White Noise

by Laurie Sheck

The faces are lifted up into the jumpy light,
the blue electric glow
buzzing them forward into closeup
until the foreground is their eyes, and the fear that is their eyes,
and tangled hair,
and mouths that grief has torn, clawed open.

(I am lying on a couch in a city that is shadows and glass
and shadows of skyscrapered glass,
that is steel and more steel and billboards
where tall white legs are splayed against white sand, blue surf,
and the red mouths, presiding high above the moving crowds,
are lipsticked, smiling, smooth, and waiting for a cigarette.)

The TV flickers, grays, the faces are gone now
into the undertow
of hunger for the next thing and the next.

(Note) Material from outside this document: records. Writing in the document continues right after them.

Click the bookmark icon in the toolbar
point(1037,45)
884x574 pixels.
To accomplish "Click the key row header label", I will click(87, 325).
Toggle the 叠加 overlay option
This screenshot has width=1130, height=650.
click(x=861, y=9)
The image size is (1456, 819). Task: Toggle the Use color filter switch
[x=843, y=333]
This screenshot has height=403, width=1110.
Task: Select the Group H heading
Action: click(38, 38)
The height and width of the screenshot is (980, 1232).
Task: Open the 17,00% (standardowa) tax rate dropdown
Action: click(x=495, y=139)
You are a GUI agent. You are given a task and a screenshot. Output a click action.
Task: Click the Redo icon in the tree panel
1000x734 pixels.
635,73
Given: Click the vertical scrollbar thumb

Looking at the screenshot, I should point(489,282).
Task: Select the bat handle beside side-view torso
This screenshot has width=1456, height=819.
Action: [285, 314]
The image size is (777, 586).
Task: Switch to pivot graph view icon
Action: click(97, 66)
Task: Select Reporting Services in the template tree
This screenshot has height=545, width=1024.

(I am lying in a city that is a text unwriting itself,
that is a coffin of glass and a statue of glass,
and the words why hast thou, and the words how many and what number,
and thy Father which is in secret, and thy Father
which seeth in secret.)

And after the news is over the jokes start up,
the studio audience clapping on cue, pre-recorded, the theme music
the wait right there we'll be back in a minute,
the screen swallowing, swallowing, until there's an anthem,
a test pattern, darkness, and only a pinprick of light breaking through.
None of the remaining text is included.